Code for “strict isolation” only when all of the following conditions are met:

  1. The resident has active infection with highly transmissible or epidemiologically significant pathogens that have been acquired by physical contact or airborne or droplet transmission.
  2. Precautions are over and above standard precautions. That is, transmission-based precautions (contact, droplet, and/or airborne) must be in effect.
  3. The resident is in a room alone because of active infection and cannot have a roommate. This means that the resident must be in the room alone and not cohorted with a roommate regardless of whether the roommate has a similar active infection that requires isolation.
  4. The resident must remain in his/her room. This requires that all services be brought to the resident (e.g. rehabilitation, activities, dining, etc.).

The following resources are being provided to help the facility interdisciplinary team determine the best method to contain and/or prevent the spread of infectious disease based on the type of infection and clinical presentation of the resident related to the specific communicable disease.

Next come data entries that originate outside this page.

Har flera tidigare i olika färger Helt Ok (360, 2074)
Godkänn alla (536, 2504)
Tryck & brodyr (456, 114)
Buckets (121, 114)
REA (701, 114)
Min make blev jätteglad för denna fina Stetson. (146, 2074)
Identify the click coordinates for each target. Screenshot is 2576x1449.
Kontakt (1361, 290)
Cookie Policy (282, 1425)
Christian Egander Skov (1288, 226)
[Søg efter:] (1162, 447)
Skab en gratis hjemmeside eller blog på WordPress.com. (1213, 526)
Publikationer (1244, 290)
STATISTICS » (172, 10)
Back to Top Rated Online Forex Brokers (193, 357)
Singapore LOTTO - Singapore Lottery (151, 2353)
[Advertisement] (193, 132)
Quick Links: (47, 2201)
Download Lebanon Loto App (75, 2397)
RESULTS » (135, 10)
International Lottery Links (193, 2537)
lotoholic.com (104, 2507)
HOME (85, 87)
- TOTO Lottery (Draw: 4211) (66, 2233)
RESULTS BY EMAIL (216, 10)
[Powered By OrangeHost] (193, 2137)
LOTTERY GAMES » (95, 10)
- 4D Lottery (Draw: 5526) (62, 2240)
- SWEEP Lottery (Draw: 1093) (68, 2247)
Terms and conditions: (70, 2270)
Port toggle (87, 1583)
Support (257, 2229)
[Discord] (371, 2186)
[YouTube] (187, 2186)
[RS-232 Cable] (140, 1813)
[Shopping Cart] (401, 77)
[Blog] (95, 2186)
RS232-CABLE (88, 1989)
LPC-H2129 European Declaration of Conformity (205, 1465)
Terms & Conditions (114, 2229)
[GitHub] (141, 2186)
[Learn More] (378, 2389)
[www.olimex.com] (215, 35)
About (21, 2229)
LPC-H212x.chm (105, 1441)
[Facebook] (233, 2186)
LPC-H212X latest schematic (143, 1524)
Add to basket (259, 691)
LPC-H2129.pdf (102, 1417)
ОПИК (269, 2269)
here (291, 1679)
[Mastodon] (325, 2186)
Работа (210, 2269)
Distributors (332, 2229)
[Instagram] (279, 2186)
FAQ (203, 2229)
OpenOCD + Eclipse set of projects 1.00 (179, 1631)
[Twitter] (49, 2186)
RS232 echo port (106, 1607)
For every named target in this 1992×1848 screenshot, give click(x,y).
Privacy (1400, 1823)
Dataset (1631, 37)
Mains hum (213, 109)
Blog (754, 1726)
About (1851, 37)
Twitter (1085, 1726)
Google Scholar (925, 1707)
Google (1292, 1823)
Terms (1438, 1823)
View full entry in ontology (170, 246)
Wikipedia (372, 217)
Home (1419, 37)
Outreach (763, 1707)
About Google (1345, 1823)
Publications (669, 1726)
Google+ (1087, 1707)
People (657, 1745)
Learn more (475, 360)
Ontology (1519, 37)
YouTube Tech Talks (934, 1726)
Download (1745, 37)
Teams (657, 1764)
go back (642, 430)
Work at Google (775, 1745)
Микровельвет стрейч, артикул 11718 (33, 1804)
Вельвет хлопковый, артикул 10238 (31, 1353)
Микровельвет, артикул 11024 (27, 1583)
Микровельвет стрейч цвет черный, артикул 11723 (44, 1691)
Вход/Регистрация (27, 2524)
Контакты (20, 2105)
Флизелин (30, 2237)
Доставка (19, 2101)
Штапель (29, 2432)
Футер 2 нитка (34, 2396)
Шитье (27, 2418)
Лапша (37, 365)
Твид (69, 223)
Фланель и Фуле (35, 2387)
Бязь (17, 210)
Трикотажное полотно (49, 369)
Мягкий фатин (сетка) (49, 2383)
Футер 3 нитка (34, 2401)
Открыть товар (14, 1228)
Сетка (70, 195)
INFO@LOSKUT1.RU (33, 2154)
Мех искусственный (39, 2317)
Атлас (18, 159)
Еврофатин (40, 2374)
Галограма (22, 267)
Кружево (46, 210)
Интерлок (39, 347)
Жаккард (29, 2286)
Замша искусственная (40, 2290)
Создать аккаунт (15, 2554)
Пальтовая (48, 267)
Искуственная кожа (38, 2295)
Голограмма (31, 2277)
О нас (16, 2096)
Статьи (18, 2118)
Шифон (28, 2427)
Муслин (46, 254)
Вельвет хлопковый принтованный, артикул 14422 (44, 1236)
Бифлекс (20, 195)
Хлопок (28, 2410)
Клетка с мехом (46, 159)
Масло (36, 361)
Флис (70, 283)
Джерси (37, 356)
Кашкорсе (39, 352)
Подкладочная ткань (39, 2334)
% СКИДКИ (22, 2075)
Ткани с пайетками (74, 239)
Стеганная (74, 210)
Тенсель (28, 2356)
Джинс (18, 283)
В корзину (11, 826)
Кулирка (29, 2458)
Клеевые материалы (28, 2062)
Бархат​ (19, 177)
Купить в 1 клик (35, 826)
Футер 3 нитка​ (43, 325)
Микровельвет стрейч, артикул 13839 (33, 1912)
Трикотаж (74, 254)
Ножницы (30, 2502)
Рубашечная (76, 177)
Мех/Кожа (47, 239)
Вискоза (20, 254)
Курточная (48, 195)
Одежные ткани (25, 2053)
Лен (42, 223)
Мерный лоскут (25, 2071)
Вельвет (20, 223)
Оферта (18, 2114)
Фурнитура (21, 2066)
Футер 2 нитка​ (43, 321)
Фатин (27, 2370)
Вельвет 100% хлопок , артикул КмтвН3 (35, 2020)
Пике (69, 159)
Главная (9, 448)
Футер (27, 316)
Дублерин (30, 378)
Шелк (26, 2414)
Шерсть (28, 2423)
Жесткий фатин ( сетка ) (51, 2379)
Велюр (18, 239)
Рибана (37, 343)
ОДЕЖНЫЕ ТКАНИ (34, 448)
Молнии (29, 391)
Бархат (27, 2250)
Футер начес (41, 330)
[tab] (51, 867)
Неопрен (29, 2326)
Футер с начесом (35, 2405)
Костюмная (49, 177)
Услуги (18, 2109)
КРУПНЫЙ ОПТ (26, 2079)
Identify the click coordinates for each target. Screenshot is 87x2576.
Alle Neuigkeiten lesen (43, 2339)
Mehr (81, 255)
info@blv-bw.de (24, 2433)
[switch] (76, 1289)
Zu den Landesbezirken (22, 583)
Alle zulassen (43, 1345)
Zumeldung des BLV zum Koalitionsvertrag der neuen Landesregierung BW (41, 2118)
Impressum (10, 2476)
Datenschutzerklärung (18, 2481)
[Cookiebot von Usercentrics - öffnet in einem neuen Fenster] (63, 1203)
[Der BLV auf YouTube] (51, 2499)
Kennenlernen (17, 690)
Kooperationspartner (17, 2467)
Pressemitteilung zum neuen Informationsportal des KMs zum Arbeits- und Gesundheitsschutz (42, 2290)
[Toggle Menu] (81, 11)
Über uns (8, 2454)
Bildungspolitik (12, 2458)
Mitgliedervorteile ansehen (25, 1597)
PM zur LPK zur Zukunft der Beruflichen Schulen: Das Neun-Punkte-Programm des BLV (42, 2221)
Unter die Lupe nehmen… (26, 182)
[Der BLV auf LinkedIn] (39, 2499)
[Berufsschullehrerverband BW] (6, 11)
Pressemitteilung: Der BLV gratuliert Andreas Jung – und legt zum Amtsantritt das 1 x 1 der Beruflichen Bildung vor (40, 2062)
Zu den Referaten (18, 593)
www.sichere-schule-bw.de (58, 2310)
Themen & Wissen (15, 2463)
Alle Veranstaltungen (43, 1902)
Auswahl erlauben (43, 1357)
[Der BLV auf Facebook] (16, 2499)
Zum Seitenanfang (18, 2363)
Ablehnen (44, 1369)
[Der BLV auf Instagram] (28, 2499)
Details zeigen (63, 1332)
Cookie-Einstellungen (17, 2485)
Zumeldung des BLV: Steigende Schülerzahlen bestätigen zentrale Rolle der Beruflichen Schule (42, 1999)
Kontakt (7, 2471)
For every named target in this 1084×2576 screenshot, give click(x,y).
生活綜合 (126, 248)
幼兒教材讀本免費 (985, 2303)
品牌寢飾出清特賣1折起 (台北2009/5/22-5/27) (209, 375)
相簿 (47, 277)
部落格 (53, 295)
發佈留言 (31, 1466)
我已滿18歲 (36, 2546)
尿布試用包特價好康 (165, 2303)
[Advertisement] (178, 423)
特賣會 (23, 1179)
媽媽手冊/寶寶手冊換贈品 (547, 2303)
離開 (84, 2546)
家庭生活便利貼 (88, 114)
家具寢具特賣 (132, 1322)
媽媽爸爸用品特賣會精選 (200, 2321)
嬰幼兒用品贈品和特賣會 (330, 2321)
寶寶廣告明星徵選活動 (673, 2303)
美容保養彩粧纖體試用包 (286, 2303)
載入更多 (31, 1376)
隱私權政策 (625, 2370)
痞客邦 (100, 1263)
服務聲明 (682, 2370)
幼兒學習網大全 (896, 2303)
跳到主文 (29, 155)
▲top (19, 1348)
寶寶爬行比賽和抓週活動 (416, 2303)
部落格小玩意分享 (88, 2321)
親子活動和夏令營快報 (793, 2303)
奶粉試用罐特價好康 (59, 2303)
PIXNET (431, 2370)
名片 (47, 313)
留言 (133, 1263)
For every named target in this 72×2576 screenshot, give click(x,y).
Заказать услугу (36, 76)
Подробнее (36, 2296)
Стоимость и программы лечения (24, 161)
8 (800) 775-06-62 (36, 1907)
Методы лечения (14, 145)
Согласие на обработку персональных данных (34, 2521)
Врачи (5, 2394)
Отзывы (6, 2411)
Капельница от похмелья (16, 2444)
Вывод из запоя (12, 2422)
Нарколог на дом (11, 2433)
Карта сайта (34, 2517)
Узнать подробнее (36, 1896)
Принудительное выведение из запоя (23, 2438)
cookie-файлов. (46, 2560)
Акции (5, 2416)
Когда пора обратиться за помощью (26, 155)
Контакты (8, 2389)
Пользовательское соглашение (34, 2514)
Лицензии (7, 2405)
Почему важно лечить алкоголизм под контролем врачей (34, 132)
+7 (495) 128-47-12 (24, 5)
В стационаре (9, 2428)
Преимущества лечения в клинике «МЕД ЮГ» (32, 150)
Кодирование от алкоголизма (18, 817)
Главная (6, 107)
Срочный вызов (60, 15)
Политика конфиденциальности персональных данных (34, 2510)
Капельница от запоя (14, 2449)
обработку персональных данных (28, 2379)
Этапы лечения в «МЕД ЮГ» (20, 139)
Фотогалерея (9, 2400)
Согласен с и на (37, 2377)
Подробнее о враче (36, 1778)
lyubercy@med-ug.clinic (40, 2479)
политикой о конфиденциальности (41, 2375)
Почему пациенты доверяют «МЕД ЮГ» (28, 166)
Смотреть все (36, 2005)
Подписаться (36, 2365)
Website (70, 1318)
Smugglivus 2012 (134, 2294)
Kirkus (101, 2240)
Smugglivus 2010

The CDC guidelines also outline isolation precautions and go into detail regarding the different types of Transmission-Based Precautions (Contact, Droplet, and Airborne).

2007 Guideline for Isolation Precautions: Preventing Transmission of Infectious Agents in Healthcare Settings: http://www.cdc.gov/ncidod/dhqp/pdf/guidelines/Isolation2007.pdf

SHEA/APIC Guideline: Infection Prevention and Control in the Long Term Care Facility: http://www.apic.org/Content/NavigationMenu/PracticeGuidance/APIC-SHEA_Guideline.pdf

As the CDC guideline noted, there are psychosocial risks associated with such restriction, and it has been recommended that psychosocial needs be balanced with infection control needs in the long-term care facility setting.

If a facility transports a resident who meets the criteria for strict isolation to another healthcare setting to receive medically needed services (e.g. dialysis, chemotherapy, blood transfusions, etc.) which the facility does not or cannot provide, they should follow CDC guidelines for transport of patients with communicable disease, and may still code O0100M for strict isolation since it is still being maintained while the resident is in the facility.

Finally, when coding for isolation, the facility should review the resident’s status and determine if the criteria for a Significant Change of Status Assessment (SCSA) is met based on the effect the infection has on the resident’s function and plan of care. The definition and criteria of “significant change of status” is found in Chapter 2, page 20 [of the RAI User’s Manual]. Regardless of whether the resident meets the criteria for an SCSA, a modification of the resident’s plan of care will likely need to be completed.